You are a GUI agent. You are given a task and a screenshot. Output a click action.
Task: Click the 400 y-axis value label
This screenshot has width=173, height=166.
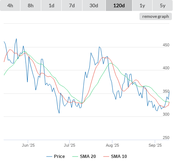(166, 68)
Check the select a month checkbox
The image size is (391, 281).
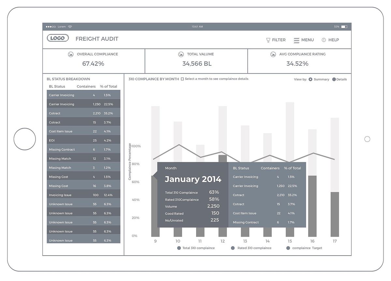tap(182, 79)
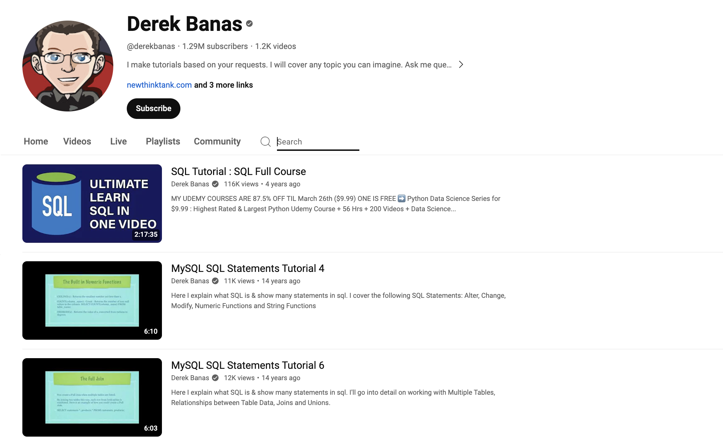Go to the Community tab
The width and height of the screenshot is (723, 443).
point(217,141)
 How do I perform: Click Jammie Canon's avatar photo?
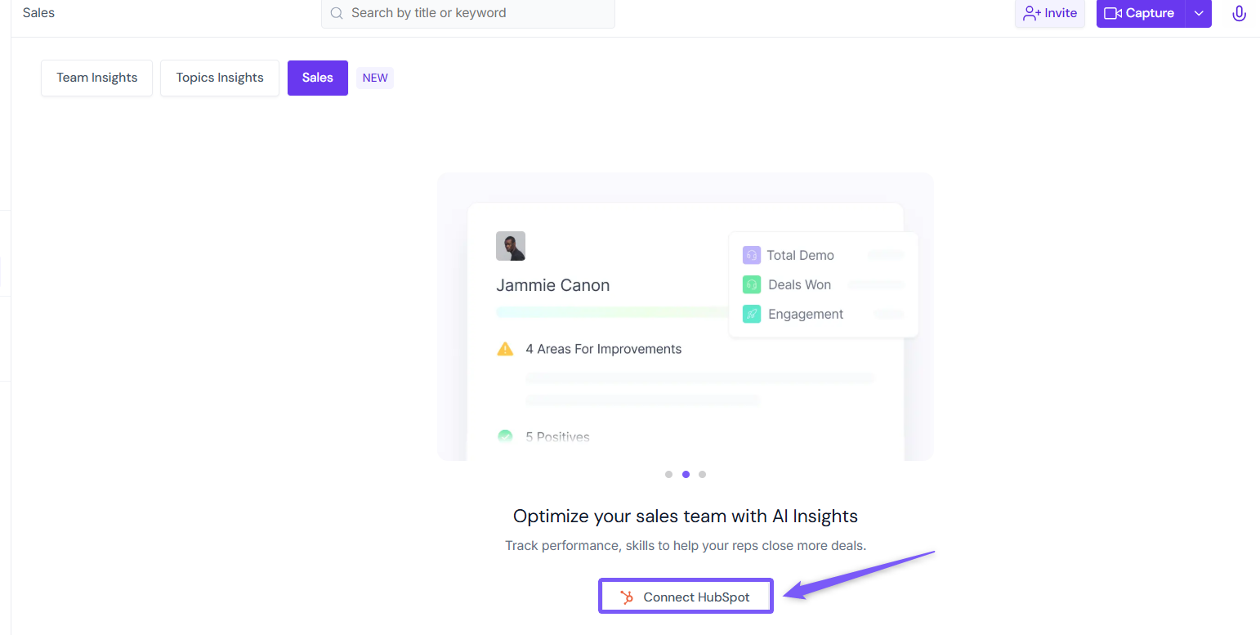click(511, 246)
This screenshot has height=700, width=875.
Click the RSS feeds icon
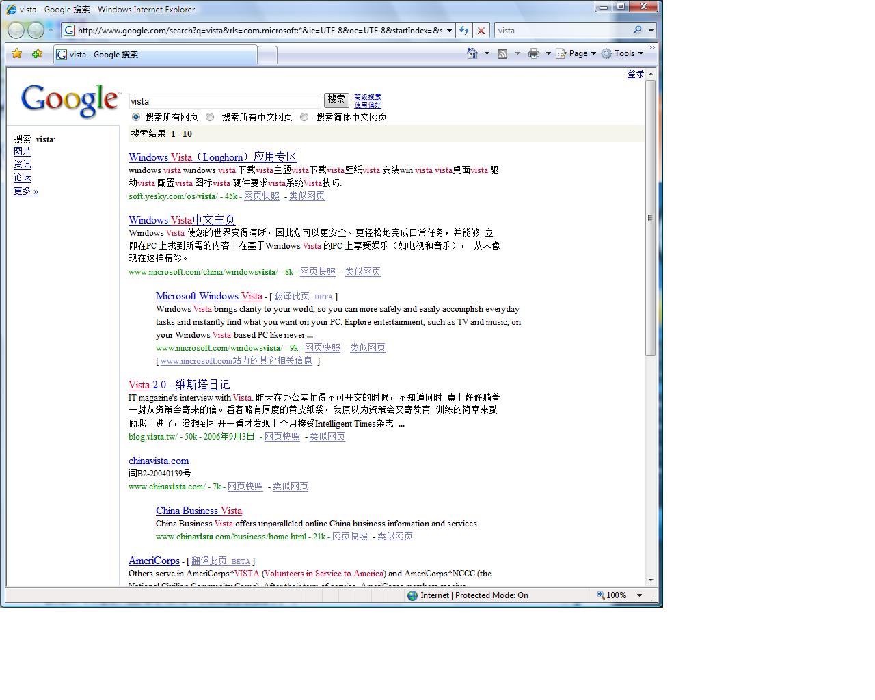[x=502, y=53]
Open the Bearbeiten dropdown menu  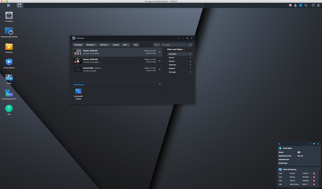click(x=91, y=45)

**JOB**. Please list each line of the records that contains the word "This", counting only matches with the same case.

**THE SOLUTION**.
This screenshot has width=173, height=166.
This screenshot has height=700, width=875.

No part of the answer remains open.